Collected data:
■ ■ ■

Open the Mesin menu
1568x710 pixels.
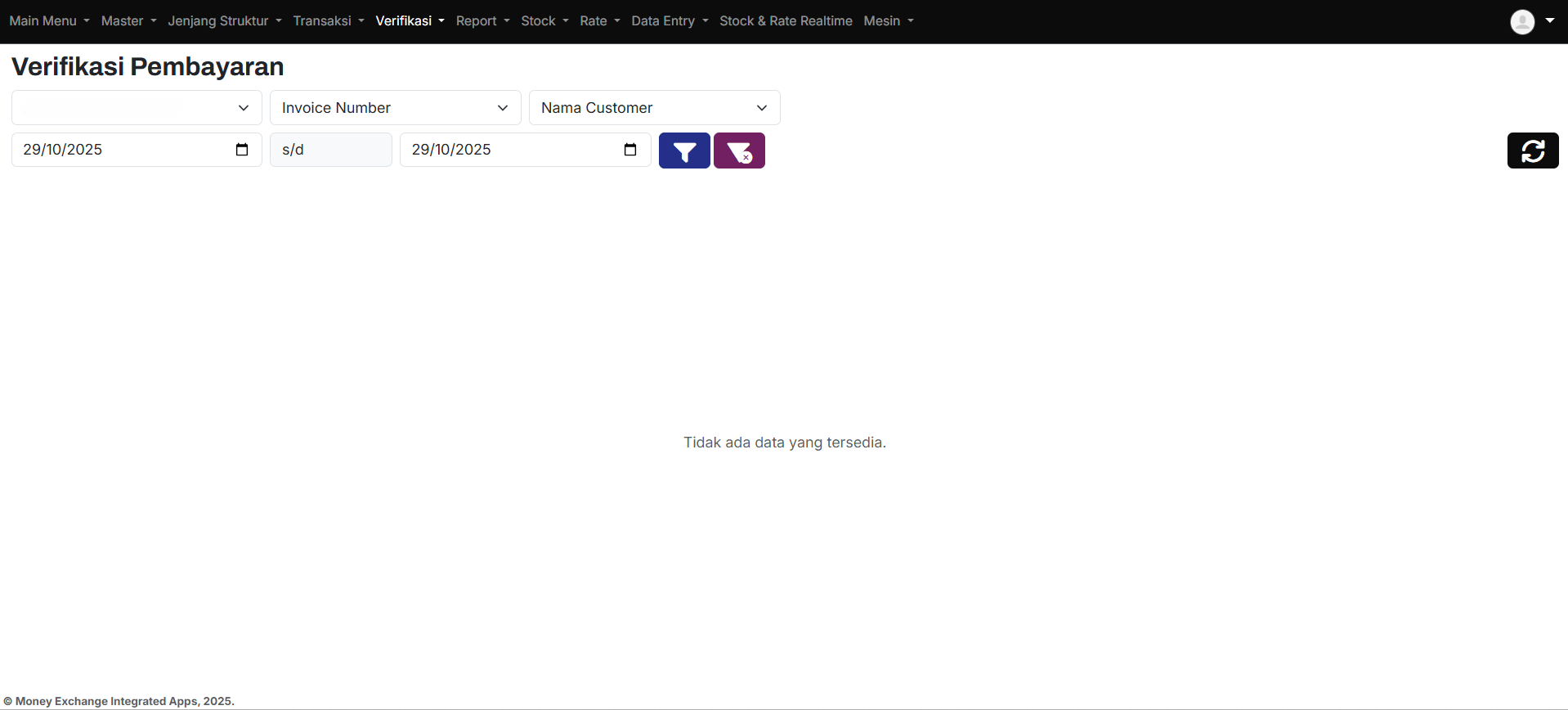tap(888, 21)
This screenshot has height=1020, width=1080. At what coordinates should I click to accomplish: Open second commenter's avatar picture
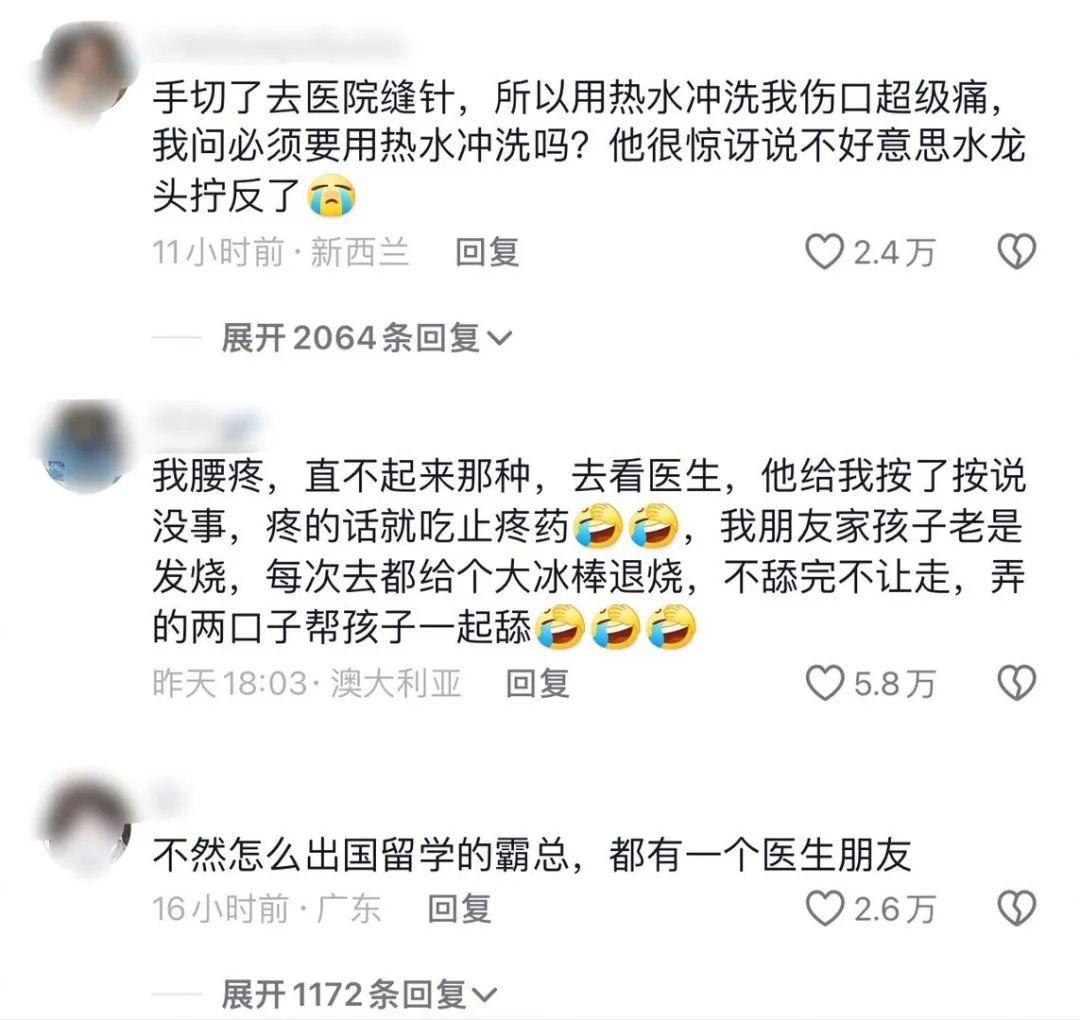point(84,448)
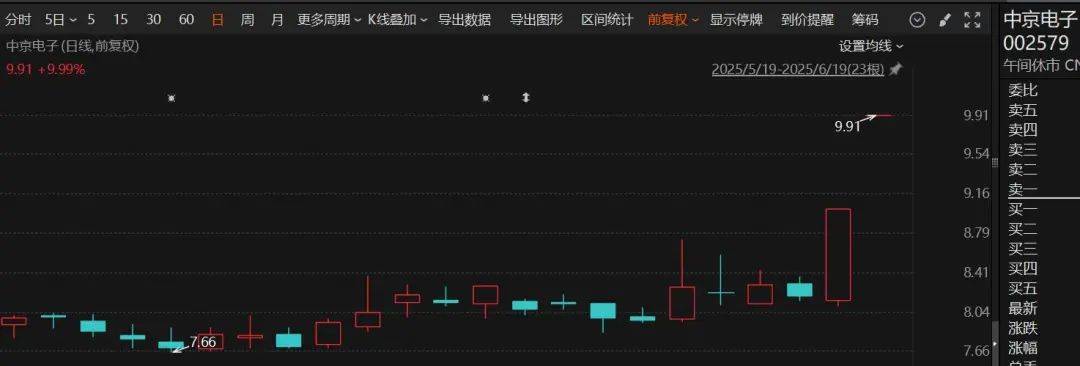Click the middle event marker above chart

pos(486,98)
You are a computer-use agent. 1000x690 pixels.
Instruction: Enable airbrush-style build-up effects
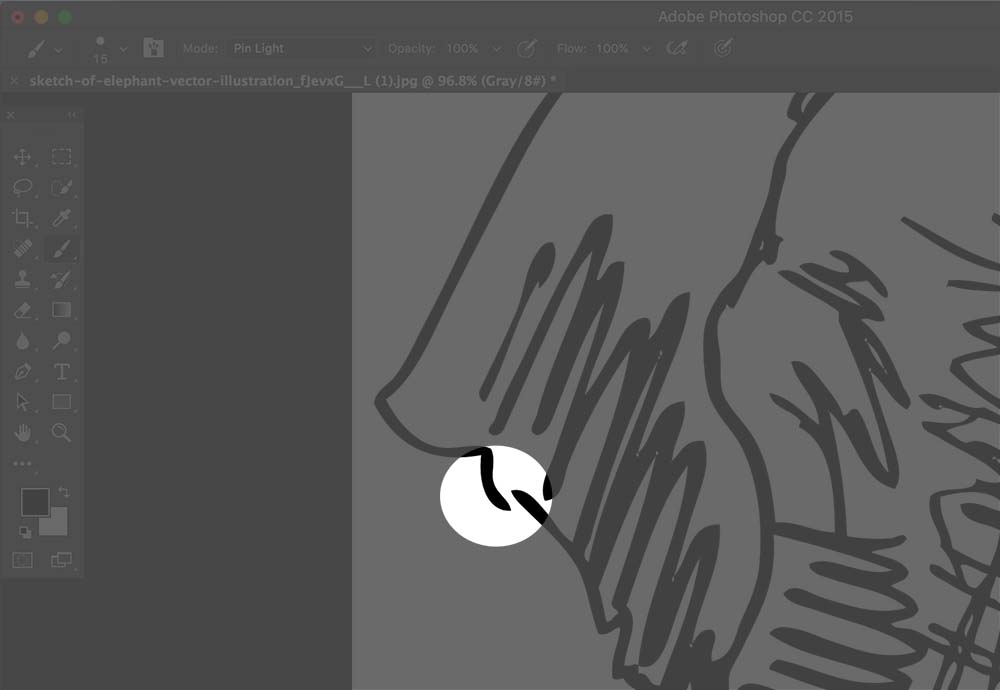click(677, 48)
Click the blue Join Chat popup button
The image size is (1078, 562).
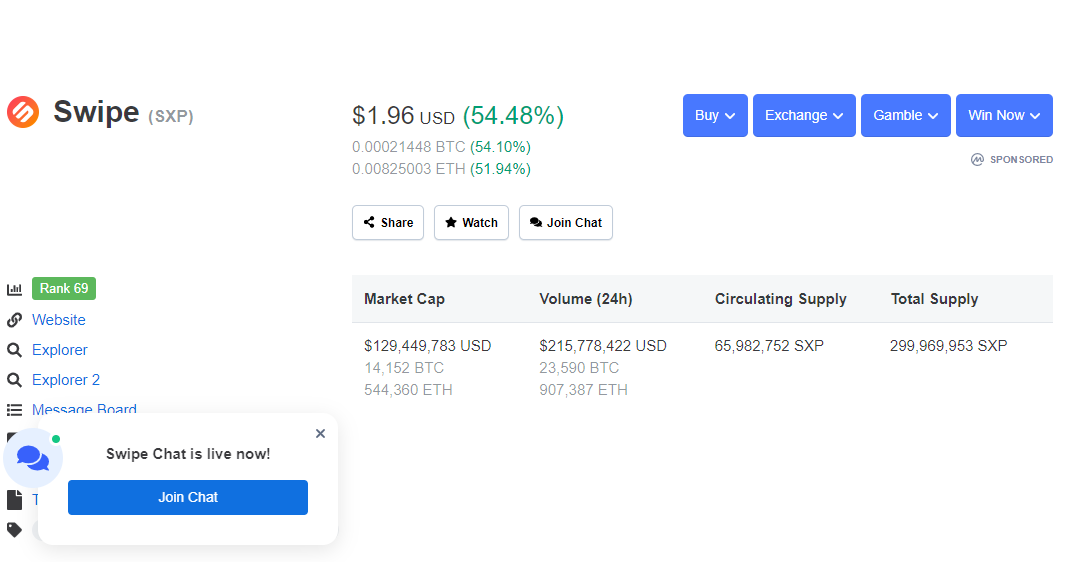point(188,497)
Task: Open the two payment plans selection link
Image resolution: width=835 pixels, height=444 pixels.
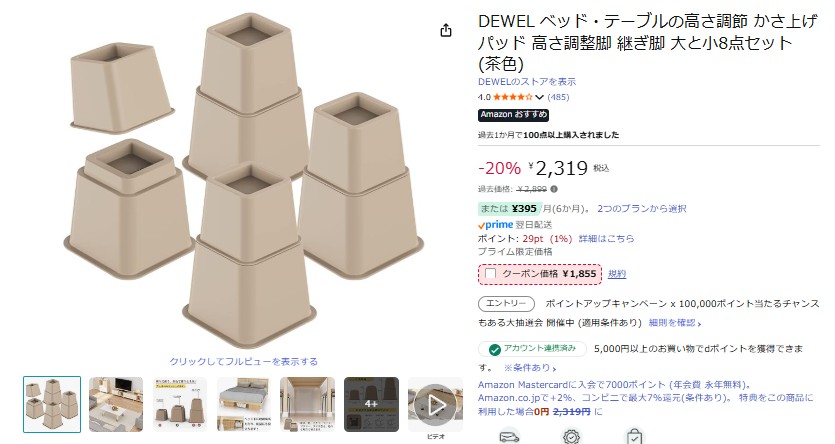Action: (642, 209)
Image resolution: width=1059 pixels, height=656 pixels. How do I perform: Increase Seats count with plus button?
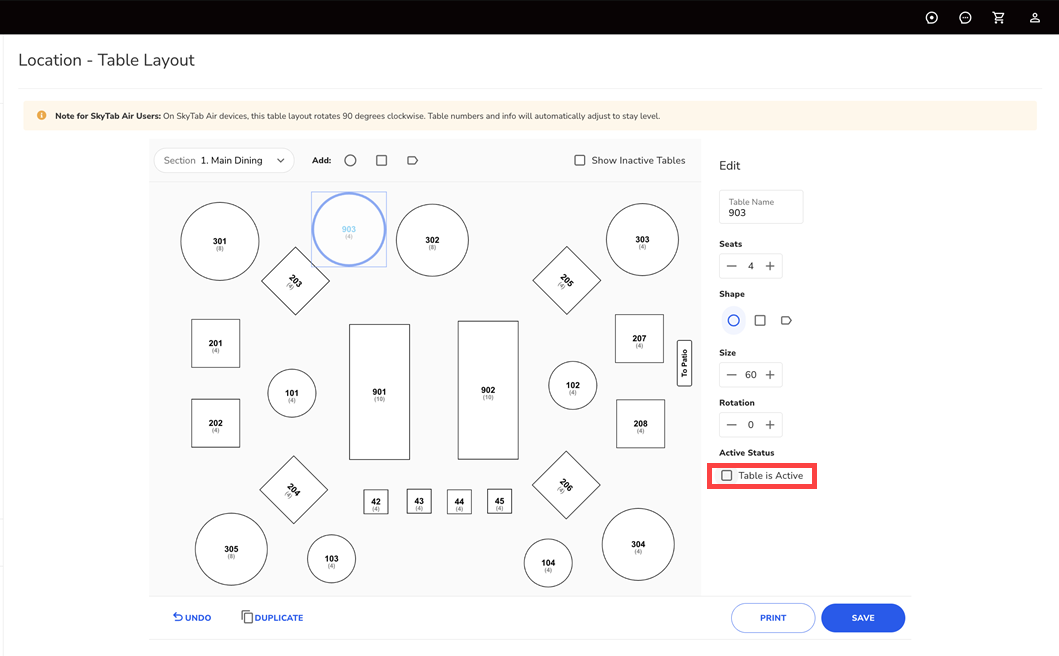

■ ■ ■

◆ WHAT TO DO: Which of the lines above include the word "button"? Copy each of them.

◆ TASK SOLUTION:
Click the blue Join Chat popup button
Image resolution: width=1059 pixels, height=656 pixels. How do I perform: Increase Seats count with plus button?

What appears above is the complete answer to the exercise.